Tank Builders Rescue Storm-Wrecked Project

March 1, 1999
A Pennsylvania water tank project with an estimated cost of $2.225 million suffered a potentially disastrous setback when it was hit by a freak storm, but tank builders worked together to repair the damage and make the tank stronger than ever.

A Pennsylvania water tank project with an estimated cost of $2.225 million suffered a potentially disastrous setback when it was hit by a freak storm, but tank builders worked together to repair the damage and make the tank stronger than ever.

The 1997 tank project was one of the most ambitious - not to mention most expensive - in the memory of Oxford Borough officials. The projected cost just about equaled the entire annual budget of the tiny Pennsylvania municipality. When the project was completed, the Borough would have 9,000 linear feet of new 12 inch water pipe mains and, most prominent of all, two new aboveground steel water storage tanks. One, standing 24 feet high by 73 feet in diameter, was a reservoir tank intended to store 750,000 gallons of raw water. The second, at 88 feet high by 54 feet in diameter, was a standpipe with a 1.5 million-gallon drinking water capacity.

The raw water storage tank was already finished when disaster struck the standpipe project about five weeks from completion.

On the Saturday afternoon before Easter Sunday 1997, the tank had reached an elevation of 64 feet when a freak storm from the south came whipping through the borough, packing wind gusts as high as 60 mph. Within minutes, wind had crumpled the top of the partially completed standpipe - leaving damage, a local newspaperman wrote, that appeared to be inflicted by a giant karate chop.

In short order Borough Manager Jon Walker was on the scene, accompanied by David Bright of Spotts, Stevens & McCoy, the boroughs consulting engineers, and James Miller and Joe Boutin, vice presidents for Fisher Tank Company, the contractor for the project.

The first order of business was to evaluate site safety. All agreed there was no danger to nearby properties or passersby. As Bright put it, could the tank further deform?

"We were satisfied," concluded Miller, "that there would be no further damage to the tank. The site inspectors then turned their attention to the damage itself. An aboveground storage tank is at its most vulnerable while under construction."

Since the tank wasnt finished, explained Miller, obviously there was no water in it to support the shell. Had it been shorter or even taller, it might have withstood the wind better.

The following day, Easter Sunday morning, Fisher Tank management convened a meeting of its emergency response team at the companys Chester, Pa., headquarters. Under the direction of President Leo Pasini, the group of managers, engineers and field personnel mapped out a plan of remedial action.

Fisher and the borough-consulting engineers made their initial damage assessment Monday.

In at least one respect, the borough and its contractor were fortunate. Construction of the standpipe called for the successive installation of eleven rings of steel plates; each ring had six plates 28 feet long by eight feet wide. Since the water pressure exerted against the inside of a storage tank is greater at the base than at the top, the steel plates in the lower rings are thicker than those in the upper rings.

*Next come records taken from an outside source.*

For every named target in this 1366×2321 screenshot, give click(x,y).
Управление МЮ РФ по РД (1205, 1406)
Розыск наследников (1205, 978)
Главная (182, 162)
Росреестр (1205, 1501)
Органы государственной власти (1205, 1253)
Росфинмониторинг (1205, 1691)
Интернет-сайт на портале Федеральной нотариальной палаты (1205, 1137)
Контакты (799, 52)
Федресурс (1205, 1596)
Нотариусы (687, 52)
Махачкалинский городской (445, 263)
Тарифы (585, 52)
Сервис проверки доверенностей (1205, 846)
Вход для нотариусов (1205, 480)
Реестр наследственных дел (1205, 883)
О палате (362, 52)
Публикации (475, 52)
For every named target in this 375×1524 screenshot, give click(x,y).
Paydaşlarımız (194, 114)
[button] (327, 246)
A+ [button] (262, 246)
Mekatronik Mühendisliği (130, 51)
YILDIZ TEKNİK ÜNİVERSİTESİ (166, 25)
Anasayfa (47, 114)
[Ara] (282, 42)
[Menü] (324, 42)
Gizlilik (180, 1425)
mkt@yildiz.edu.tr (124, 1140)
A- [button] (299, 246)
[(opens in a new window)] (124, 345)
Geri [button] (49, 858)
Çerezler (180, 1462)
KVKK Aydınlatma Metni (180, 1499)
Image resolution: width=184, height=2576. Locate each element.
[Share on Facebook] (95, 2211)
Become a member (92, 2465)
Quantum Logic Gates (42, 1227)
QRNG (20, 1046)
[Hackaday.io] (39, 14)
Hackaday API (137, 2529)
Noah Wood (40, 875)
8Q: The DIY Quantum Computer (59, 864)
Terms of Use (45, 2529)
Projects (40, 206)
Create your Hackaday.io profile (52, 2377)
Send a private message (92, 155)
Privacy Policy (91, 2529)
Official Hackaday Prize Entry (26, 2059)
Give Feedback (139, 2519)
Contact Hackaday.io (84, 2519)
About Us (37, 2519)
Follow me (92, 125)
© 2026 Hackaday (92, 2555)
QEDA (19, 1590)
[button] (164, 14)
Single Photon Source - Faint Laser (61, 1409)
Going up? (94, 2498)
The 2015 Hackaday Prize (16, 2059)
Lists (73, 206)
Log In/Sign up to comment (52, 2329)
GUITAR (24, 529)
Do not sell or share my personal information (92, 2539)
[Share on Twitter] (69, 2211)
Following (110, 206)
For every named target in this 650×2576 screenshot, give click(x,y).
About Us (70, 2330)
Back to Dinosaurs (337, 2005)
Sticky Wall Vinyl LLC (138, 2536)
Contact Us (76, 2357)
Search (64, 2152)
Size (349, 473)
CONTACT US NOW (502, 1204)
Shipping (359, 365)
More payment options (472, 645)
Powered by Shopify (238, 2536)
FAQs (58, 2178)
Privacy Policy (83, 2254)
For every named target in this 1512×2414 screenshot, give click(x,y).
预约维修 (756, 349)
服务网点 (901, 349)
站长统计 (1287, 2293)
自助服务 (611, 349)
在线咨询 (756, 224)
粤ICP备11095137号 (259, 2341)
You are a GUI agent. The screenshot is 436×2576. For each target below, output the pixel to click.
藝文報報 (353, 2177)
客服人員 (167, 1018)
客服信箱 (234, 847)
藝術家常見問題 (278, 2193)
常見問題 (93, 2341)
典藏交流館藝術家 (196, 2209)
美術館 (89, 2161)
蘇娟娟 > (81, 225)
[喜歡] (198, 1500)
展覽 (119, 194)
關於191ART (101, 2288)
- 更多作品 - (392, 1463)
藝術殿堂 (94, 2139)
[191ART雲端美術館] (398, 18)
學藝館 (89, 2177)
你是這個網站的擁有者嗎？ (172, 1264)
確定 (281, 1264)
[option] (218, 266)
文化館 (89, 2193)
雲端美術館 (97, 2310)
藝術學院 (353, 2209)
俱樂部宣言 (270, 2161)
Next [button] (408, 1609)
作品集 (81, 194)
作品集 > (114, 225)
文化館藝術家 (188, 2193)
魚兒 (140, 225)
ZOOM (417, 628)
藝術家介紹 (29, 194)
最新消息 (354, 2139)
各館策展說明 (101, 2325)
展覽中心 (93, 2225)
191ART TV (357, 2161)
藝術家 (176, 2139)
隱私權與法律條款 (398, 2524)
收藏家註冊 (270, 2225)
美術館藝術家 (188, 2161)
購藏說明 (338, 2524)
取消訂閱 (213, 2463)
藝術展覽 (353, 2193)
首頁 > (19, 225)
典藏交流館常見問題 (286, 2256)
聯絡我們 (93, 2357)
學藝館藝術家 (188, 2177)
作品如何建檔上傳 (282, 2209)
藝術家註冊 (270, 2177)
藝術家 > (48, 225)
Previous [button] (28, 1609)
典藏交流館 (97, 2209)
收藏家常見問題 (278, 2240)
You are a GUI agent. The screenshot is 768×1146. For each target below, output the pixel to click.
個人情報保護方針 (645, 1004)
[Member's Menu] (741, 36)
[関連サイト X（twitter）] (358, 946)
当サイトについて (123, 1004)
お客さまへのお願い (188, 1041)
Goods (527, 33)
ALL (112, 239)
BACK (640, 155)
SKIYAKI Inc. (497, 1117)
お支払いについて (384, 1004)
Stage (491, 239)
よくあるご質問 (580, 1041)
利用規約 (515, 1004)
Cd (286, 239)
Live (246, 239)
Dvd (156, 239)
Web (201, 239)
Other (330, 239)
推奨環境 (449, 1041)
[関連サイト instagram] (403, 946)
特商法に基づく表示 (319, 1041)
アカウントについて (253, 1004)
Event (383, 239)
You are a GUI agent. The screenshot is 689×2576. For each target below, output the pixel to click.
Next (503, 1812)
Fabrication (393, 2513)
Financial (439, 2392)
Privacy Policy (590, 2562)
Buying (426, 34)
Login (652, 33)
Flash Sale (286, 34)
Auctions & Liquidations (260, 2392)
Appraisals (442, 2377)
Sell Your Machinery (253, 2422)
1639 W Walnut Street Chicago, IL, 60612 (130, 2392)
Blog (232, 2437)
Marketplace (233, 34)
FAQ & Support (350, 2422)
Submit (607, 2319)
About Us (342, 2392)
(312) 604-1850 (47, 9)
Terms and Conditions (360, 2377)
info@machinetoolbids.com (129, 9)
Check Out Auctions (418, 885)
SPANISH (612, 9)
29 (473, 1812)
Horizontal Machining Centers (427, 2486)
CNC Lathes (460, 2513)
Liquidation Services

When the storm hit, eight rings had been installed; of these, plates in rings five, six, seven and eight had sustained damage. Project specs called for all plates in rings eight through eleven to be an identical .25 inch thick; they were interchangeable and a supply already was on hand.

That meant, explained Miller, that the crew could use the leftover .25 inch plates to complete work on rings eight through 11 while waiting for the steel supplier to ship the thicker plates needed for the lower rings.

Six days after the wind had whipped through the borough, the tanks field crew was welding lugs to the damaged steel plate, affixing cables to the lugs and exhorting a giant crane to pull out the collapsed steel plates.

The new tanks had been slated to go on line in September, a date that was fast approaching. The storm threatened to set back the completion date by three to five weeks.

During a state-of-the-tank meeting, Miller appeared before the council and its consulting engineers, outlining his companys remedial plan and answering questions. Much of the discussion focused on the creases in the steel plate. When steel creases, there is a potential for weakening which metallurgists call yielding. After some initial disagreement on the number of plates requiring replacement, Fisher agreed to install seven new 28 foot x 8-foot-plates.

Despite the early prediction of a 3-5 week delay, the project was completed on schedule.

It was, said Miller, a kind of coming together of hard work, a cooperative effort among borough officials and a responsible contractor, and a few good breaks.

Walker and Bright concurred. "We had some good talks and reached a satisfactory solution," Walker said. "Right from the start," added Bright, "Fisher representatives agreed, for the most part, with the assessment."